I started this post days ago. In the meantime, at least one more Black man has been shot by police.* I just now read reports of multiple Black Lives Matter signs shot full of bullet holes in my town, though none I know of in my neighborhood. I do not know how to count how many Black people have been rejected for jobs or housing, how many have been followed in stores, how many have received subpar medical care, how many junior high girls have been disciplined for dress code infractions (hint: it’s a disproportionately higher number than for white girls, at least in data collected from the school district here a few years back), or how many Black kids have entered the juvenile justice system.

Some of those numbers we can track; others we’ll have no way of ever knowing. I was able to attend a chunk of an implicit bias training my city offered last week before childcare duties took over, and among other things the presenter showed was a non-fatal but still consequential traffic stop wherein two young Black men in a rental car were stopped and arrested on the unfounded suspicion that the car was stolen and that they had drugs in it. It’s appalling, but then so is the story a friend once told me of her workplace (one of those much lauded small local businesses) wherein a Black man came in with resume and, the moment he left, the boss tore it up with a remark I won’t repeat.

I hope we—and by we here I mean white people—can start thinking about the ways Black lives matter in our own lives. Most of us aren’t cops and never will be; most of us don’t carry guns. We don’t carry fountain pens much anymore, either, but Woody Guthrie had it right—“Some’ll rob you with a six-gun, some with a fountain pen.” That pen (or the trash can where that resume landed, or the Black woman getting followed around the store, are often just as harmful as a bullet.
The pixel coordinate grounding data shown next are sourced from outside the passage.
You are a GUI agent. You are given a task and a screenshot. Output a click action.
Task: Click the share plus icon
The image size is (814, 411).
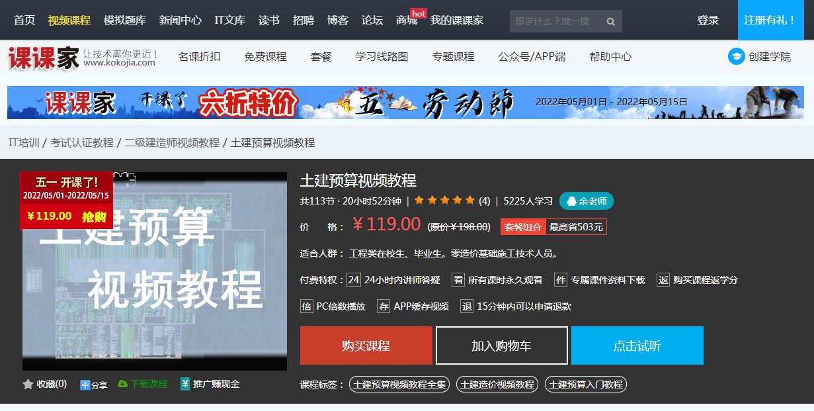85,385
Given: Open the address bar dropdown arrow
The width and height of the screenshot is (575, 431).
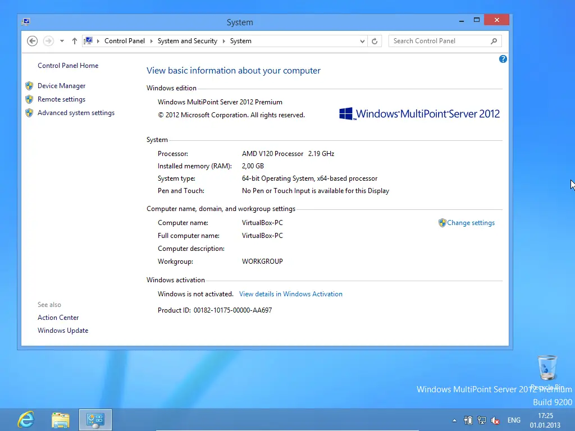Looking at the screenshot, I should coord(362,40).
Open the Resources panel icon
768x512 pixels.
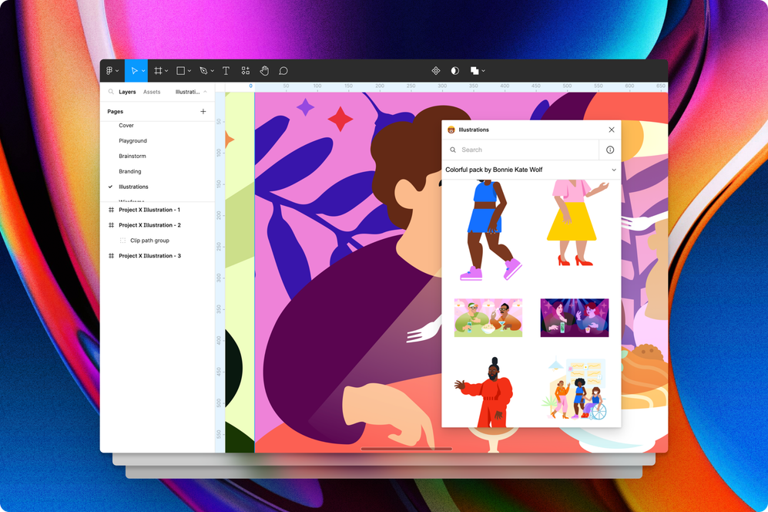click(x=245, y=70)
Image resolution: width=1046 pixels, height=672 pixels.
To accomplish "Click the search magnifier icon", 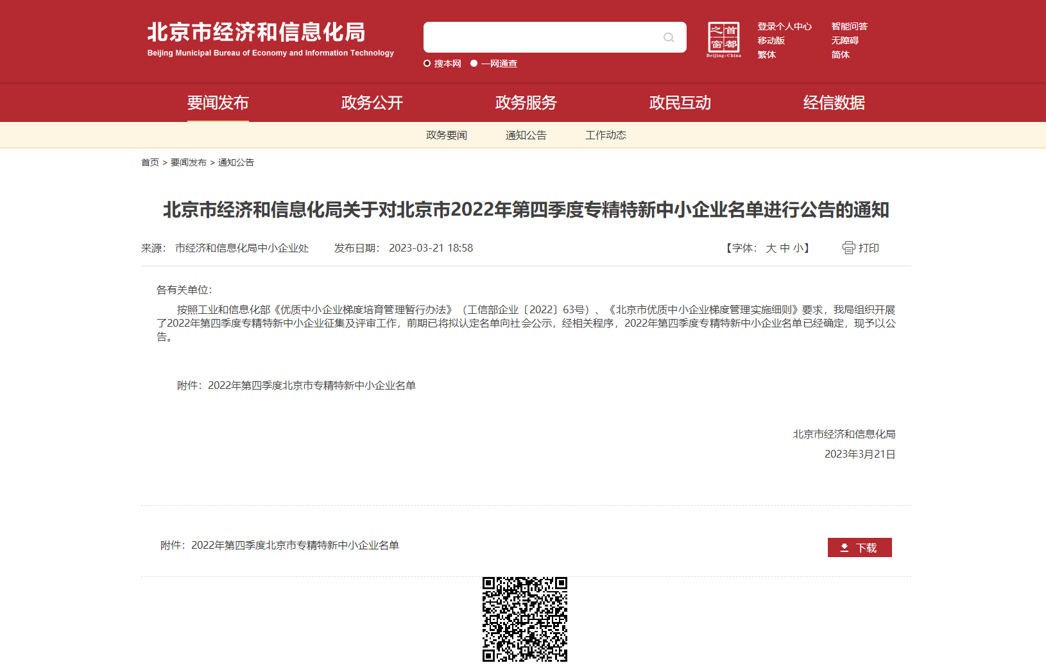I will (669, 37).
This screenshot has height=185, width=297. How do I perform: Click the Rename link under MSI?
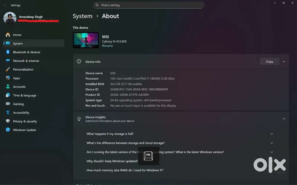(x=108, y=46)
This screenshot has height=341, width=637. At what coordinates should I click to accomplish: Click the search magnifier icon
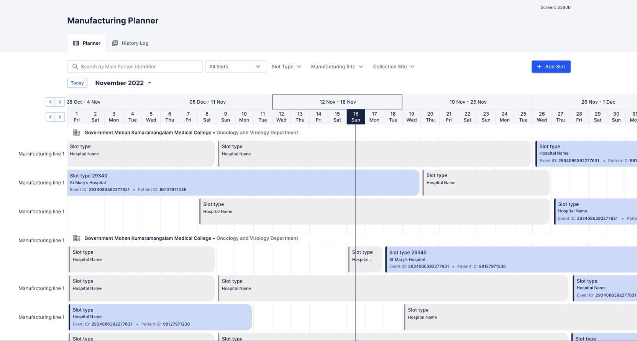coord(75,67)
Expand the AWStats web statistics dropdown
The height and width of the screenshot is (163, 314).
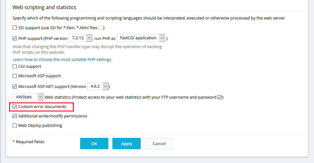click(28, 97)
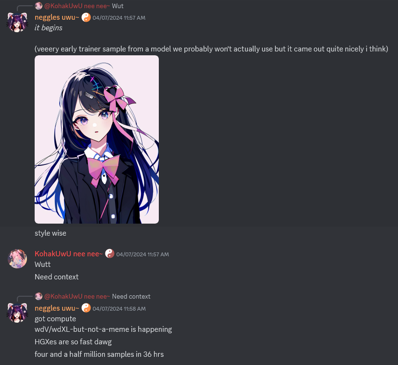
Task: Click small reply avatar next to 'Need context' preview
Action: 39,296
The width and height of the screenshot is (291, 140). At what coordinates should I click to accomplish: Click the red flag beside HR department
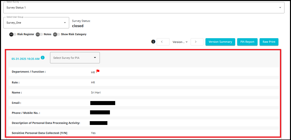(x=98, y=71)

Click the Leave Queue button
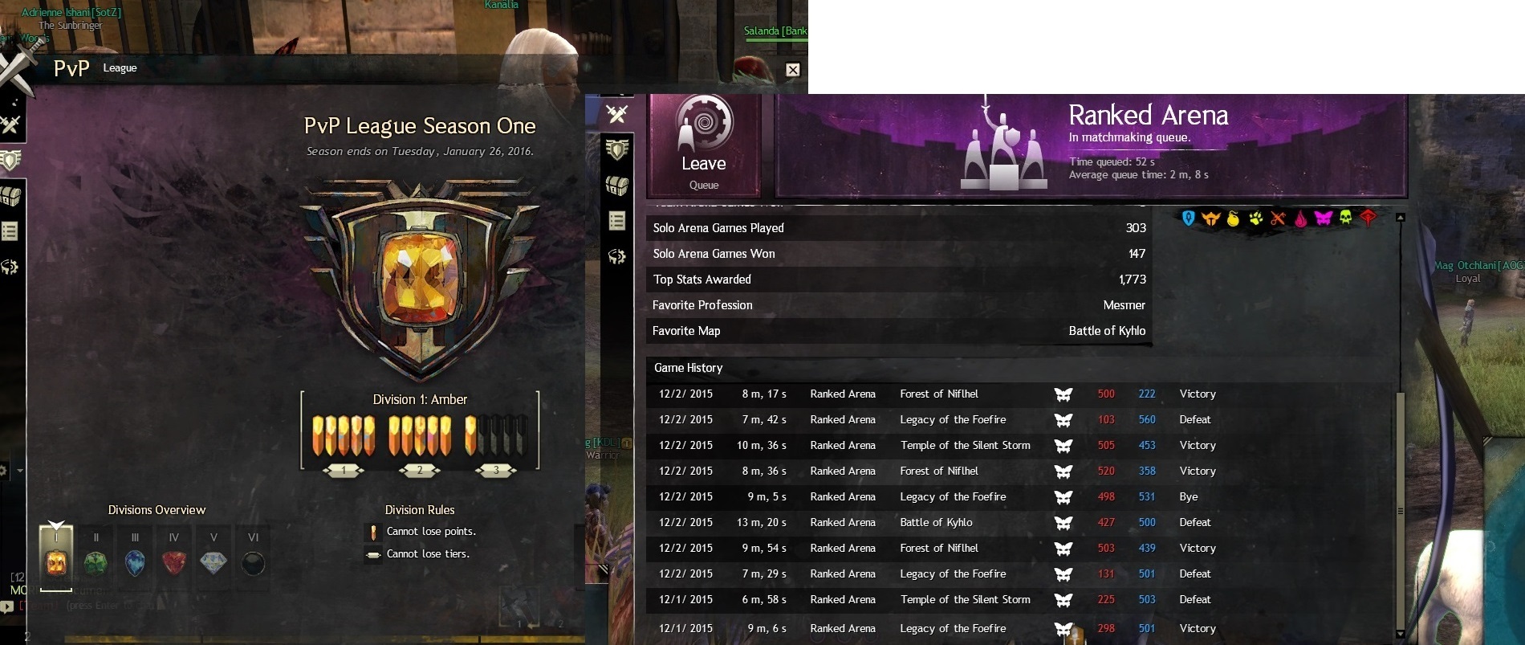click(x=704, y=145)
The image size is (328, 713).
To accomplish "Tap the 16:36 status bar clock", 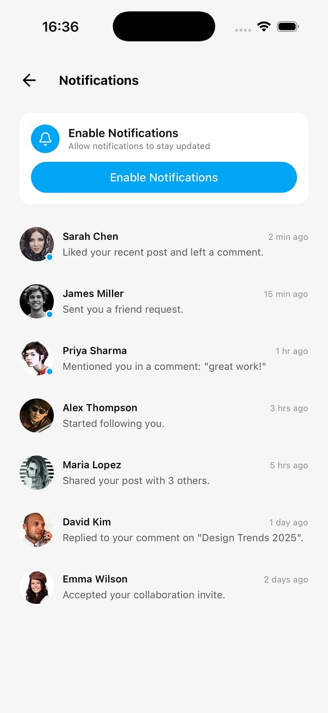I will (60, 27).
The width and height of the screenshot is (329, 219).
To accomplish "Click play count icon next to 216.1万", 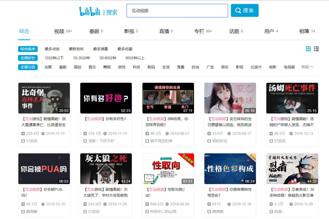I will 85,134.
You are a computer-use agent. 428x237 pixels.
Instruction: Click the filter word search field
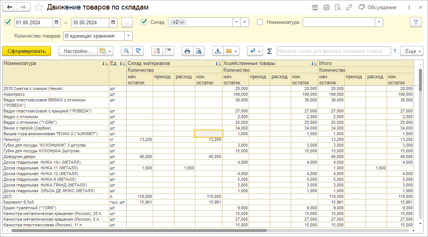click(x=333, y=51)
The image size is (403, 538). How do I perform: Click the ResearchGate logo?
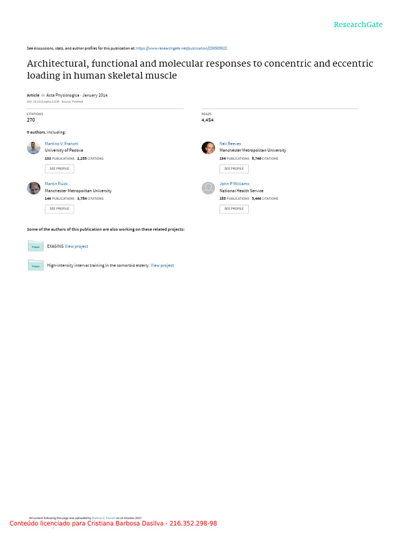tap(358, 25)
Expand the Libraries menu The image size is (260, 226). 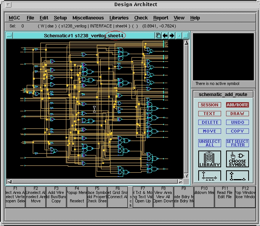[x=119, y=18]
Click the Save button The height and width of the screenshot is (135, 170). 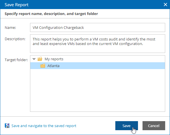pyautogui.click(x=127, y=126)
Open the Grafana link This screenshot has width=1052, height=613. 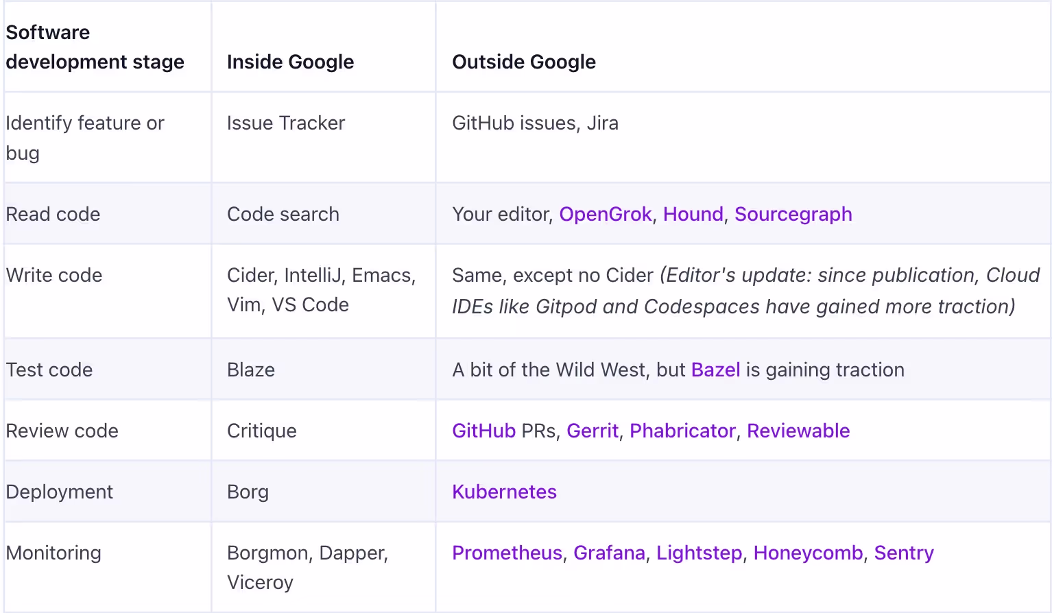(x=609, y=553)
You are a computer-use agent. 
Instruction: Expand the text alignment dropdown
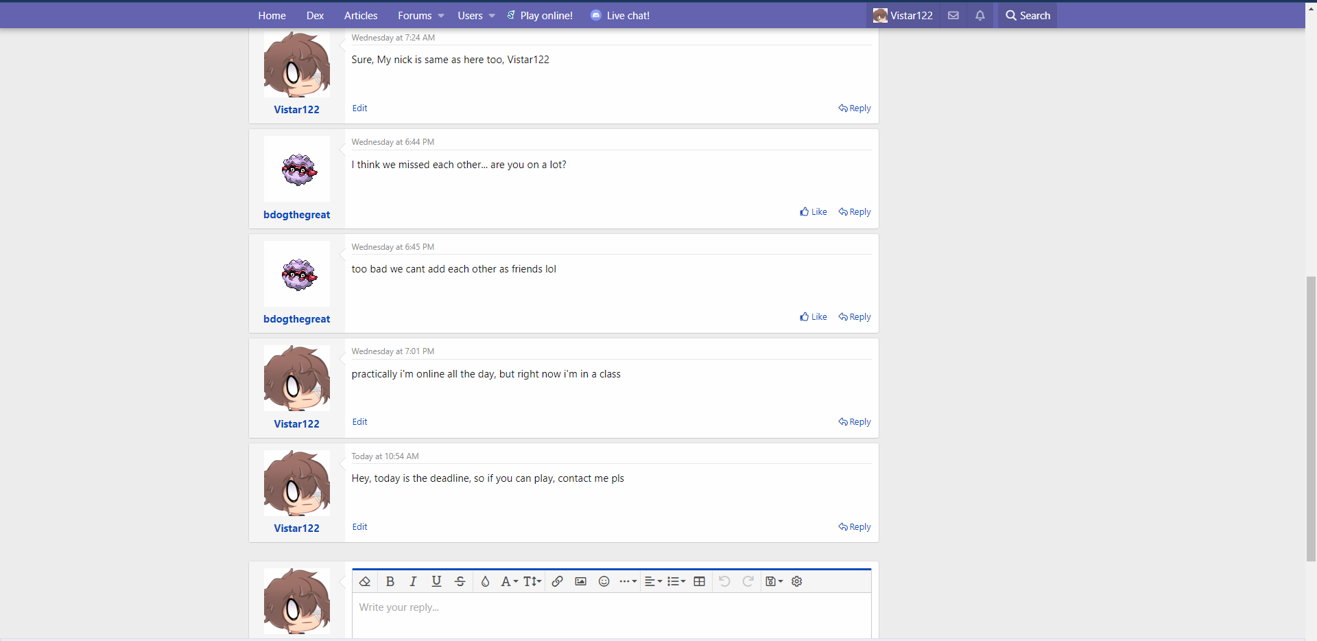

*That Walter Wallace’s family had called for an ambulance to get him to the hospital for help and then the police showed up instead is particularly horrifying to those of us who have gone through such calls ourselves. The Utah teenager who was shot after his mother called for an ambulance is not a story I should have read on the first days of school, but it’s one that caused many people I know to wonder if he only came out alive because he is white. The Washington Post keeps data on fatal shootings; mental health status is among the leading causes.